Wo sind die Aufklärer des 21. Jahrhunderts?

Nach dem ich die letzte Ausgabe der Zeitschrift für Jugendkriminalrecht und Jugendhilfe (ZJJ 4/10) gelesen habe, stelle ich mir mehr denn je die Frage: Wo sind die Aufklärer des 21. Jahrhunderts?
Wie komme ich darauf? In der erwähnten Zeitschrift gibt es wieder sehr detaillierte Beiträge zum Umgang mit Jugendkriminalität und in diesem Zusammenhang auch zur Rolle der Pädagogik und Sozialen Arbeit. Die Pädagogik und die Soziale Arbeit stehen heutzutage (vielleicht mehr denn je) vor der Aufgabe, sich zu rechtfertigen und ihren Nutzen für die Gesellschaft zu erklären.
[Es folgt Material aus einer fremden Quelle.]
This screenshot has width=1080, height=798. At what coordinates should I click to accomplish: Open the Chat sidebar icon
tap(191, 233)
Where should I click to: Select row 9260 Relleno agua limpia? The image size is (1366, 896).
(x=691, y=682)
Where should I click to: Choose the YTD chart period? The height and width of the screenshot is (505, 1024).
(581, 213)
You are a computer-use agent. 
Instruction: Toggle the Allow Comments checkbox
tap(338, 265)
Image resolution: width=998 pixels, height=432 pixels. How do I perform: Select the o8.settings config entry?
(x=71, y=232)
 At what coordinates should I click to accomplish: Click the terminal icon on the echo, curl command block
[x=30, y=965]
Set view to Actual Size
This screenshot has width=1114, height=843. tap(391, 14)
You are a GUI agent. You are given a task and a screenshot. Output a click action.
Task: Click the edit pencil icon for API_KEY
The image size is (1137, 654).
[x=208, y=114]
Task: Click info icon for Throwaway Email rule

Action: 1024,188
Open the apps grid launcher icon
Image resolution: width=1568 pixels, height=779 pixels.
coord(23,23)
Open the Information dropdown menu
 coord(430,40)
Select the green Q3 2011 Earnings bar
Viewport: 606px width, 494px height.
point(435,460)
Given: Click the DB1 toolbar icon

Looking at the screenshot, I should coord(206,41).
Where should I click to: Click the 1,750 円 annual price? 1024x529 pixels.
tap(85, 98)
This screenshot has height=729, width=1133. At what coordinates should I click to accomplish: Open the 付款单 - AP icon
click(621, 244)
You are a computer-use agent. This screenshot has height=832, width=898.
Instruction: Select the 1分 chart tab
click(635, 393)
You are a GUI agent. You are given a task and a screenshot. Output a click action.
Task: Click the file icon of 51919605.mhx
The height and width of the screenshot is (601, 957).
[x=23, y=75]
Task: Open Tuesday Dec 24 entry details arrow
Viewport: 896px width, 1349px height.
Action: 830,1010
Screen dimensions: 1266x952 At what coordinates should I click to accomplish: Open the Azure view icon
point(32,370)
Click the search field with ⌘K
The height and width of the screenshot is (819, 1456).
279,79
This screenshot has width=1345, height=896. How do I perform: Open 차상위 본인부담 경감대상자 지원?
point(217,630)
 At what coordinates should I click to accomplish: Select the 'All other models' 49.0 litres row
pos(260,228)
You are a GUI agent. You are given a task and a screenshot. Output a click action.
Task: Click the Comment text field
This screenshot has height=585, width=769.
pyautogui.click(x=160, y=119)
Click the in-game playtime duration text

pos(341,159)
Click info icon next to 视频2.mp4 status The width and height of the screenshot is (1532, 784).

Doch angesichts (massen-)medialer Informationsüberflutung und dem Hochstilisieren von dramatischen Einzelfällen, fehlt es zunehmend an sachlichen Diskussionen und differenzierten Analysen. Doch wie sollen diese auch zu Stande kommen? Reportagen und Berichte der privaten Sender sind schlecht recherchiert und bedienen vorrangig populistische Meinungen. Der Nachteil ist (leider), dass diese Sender ein Gros der Bevölkerung schaut und sich dadurch einseitige Meinungen verfestigen können. Doch auch die öffentlich-rechtlichen Sender haben m.E. nach leider nicht viel entgegenzusetzen. Gut recherchierte Beiträge kommen des Nachts, wo sie niemand mehr schaut und in den politischen Talkrunden sind immer die gleichen Personen (vorwiegend natürlich aus der Politik) vertreten, die ihre (anscheinend) vorgefertigten Meinungen gebetsmühlenartig herunter reden. Der Erklärungsgehalt geht hierbei gegen Null und es scheint niemand zu schaffen, der Bevölkerung in verständlicher Art und Weise, gesellschaftliche Vorgänge so zu erklären, dass sie nachvollziehbar sind. Es wird mehr und mehr ein undifferenziertes und nicht mehr durchschaubares Bild der Wirklichkeit geschaffen, was außerdem dazu führt, dass Ängste und Furcht geschürt werden können. Auf dieser Grundlage haben es populistische und plakative Aussagen (z.B. „Null Toleranz gegenüber Jugendlichen“, „Härtere Strafen“, „Runter mit dem Strafmündigkeitsalter“ etc.) leicht sich zu etablieren.
Doch wo sind die wissenschaftlichen Meinungen und empirischen Befunde, um solch propagierten Unwahrheiten entgegenzutreten? Wo sind die Sozialwissenschaftler, Politikwissenschaftler, Kriminologen etc.? Viel zu selten sieht man sie im Fernsehen oder liest von ihnen in den Printmedien.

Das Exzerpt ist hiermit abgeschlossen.